<<<<

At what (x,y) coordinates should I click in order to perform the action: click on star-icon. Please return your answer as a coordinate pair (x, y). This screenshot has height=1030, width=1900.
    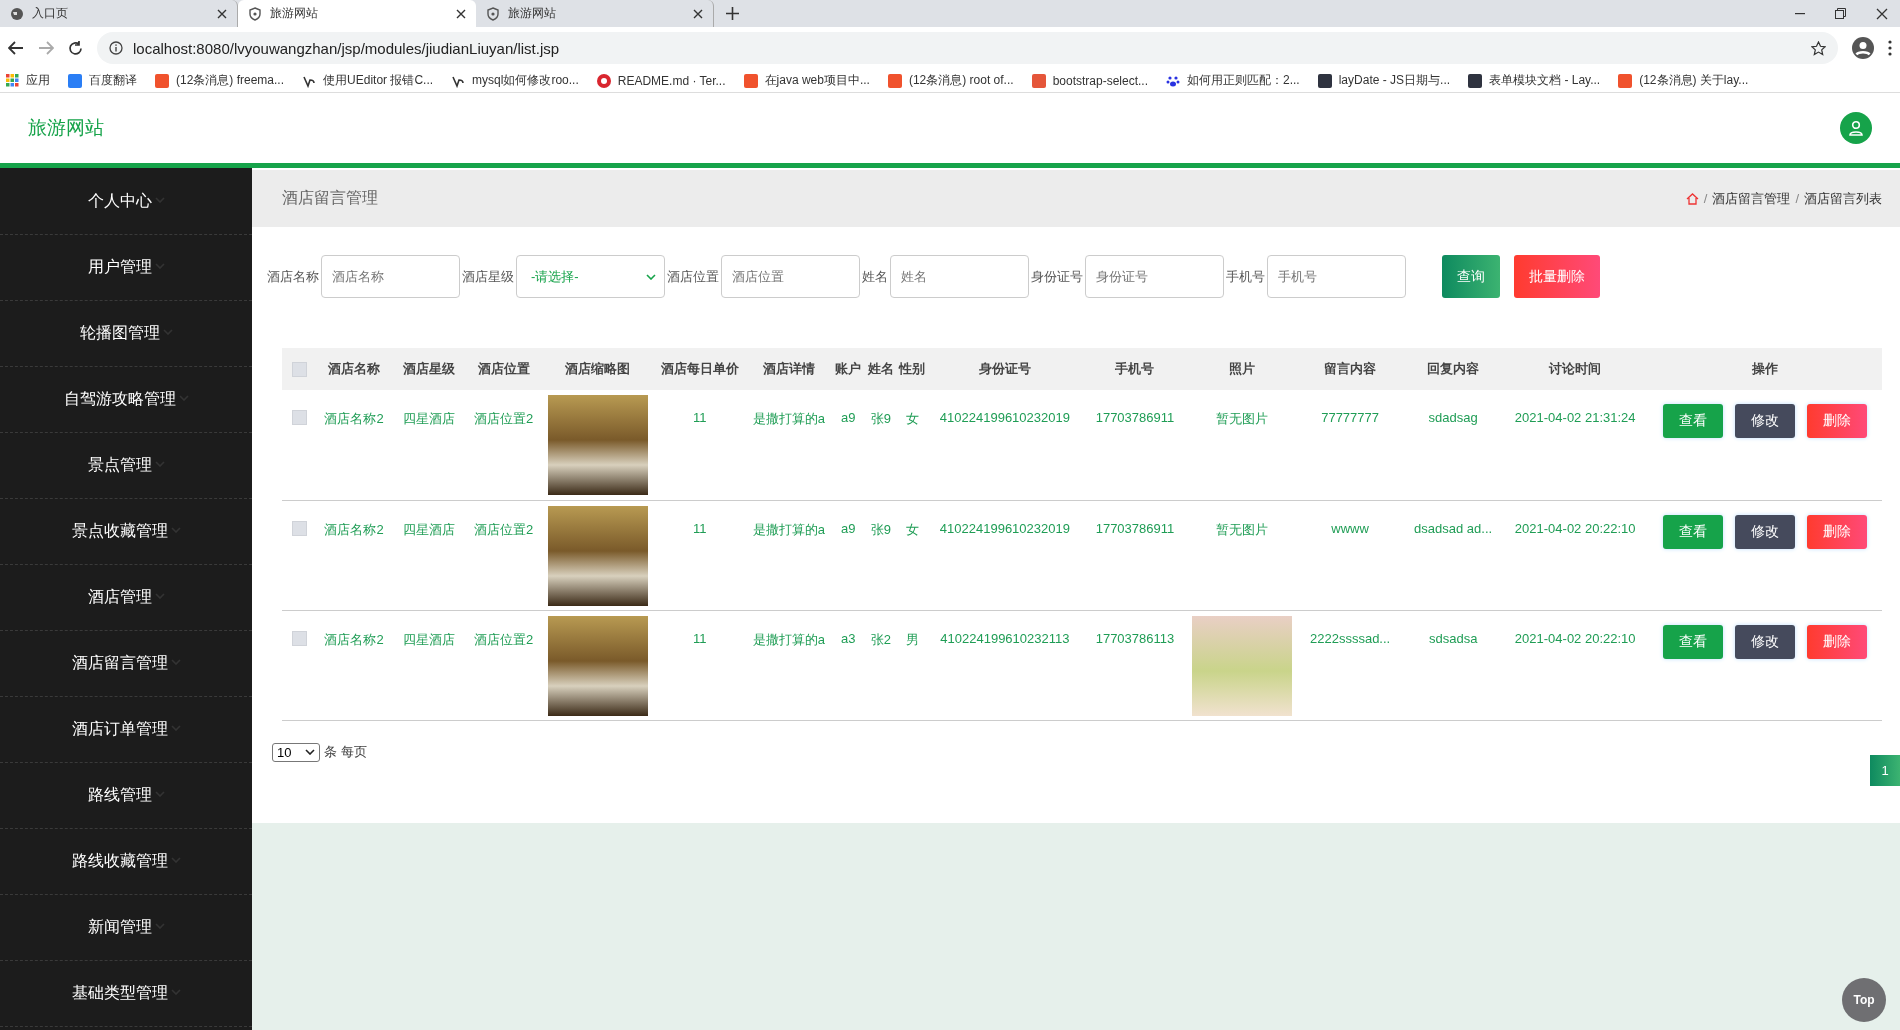
    Looking at the image, I should click on (1818, 48).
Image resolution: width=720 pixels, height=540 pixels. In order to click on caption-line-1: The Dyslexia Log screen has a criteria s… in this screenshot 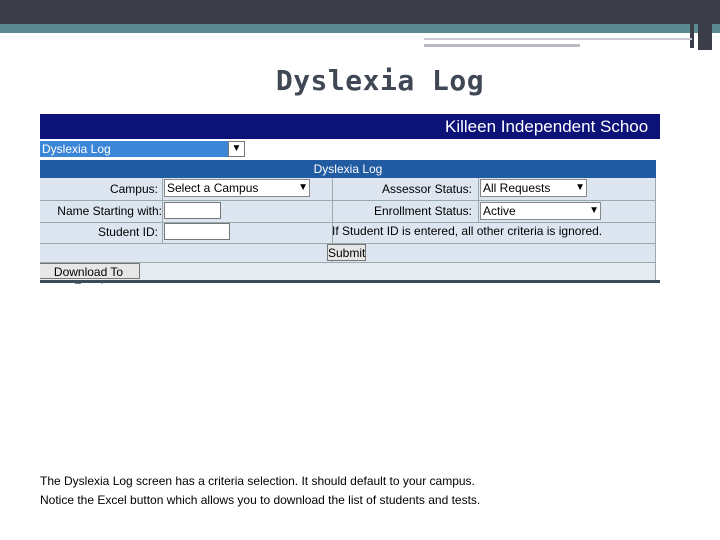, I will do `click(258, 481)`.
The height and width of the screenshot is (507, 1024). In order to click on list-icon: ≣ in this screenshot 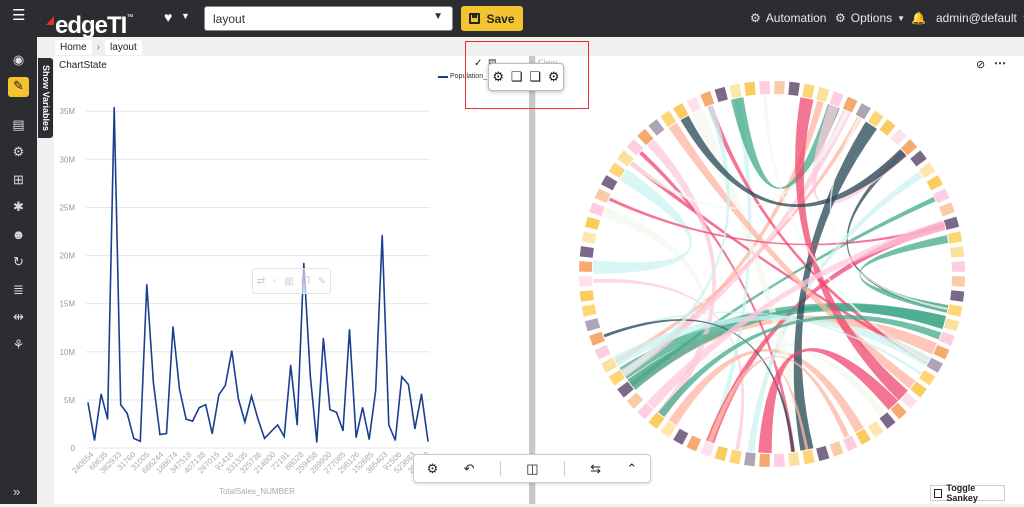, I will do `click(18, 290)`.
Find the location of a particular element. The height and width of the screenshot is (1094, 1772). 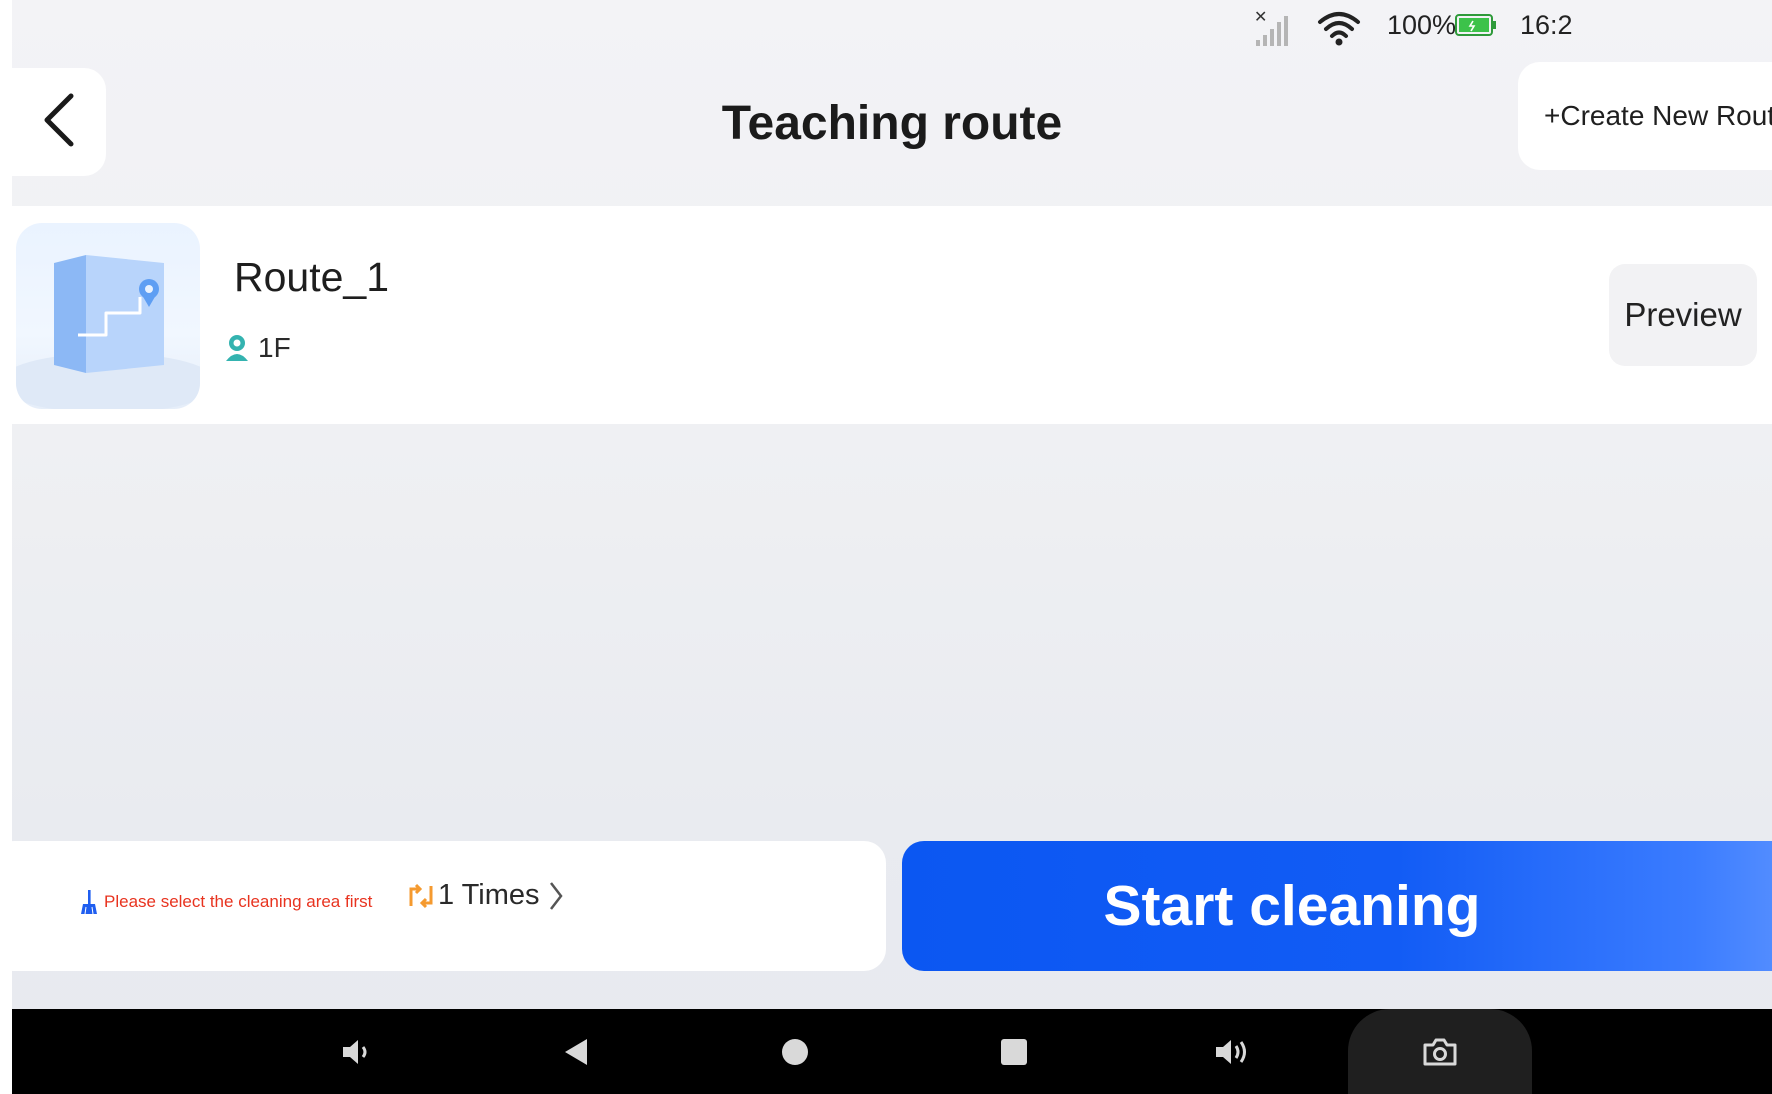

>>>>

Please gather every line of the items above that contains the word "should", with case counting.

At what (x,y) coordinates should I click in order to perform the action: click on star-icon. Please return your answer as a coordinate pair (x, y). This screenshot has height=1030, width=1900.
    Looking at the image, I should click on (1818, 48).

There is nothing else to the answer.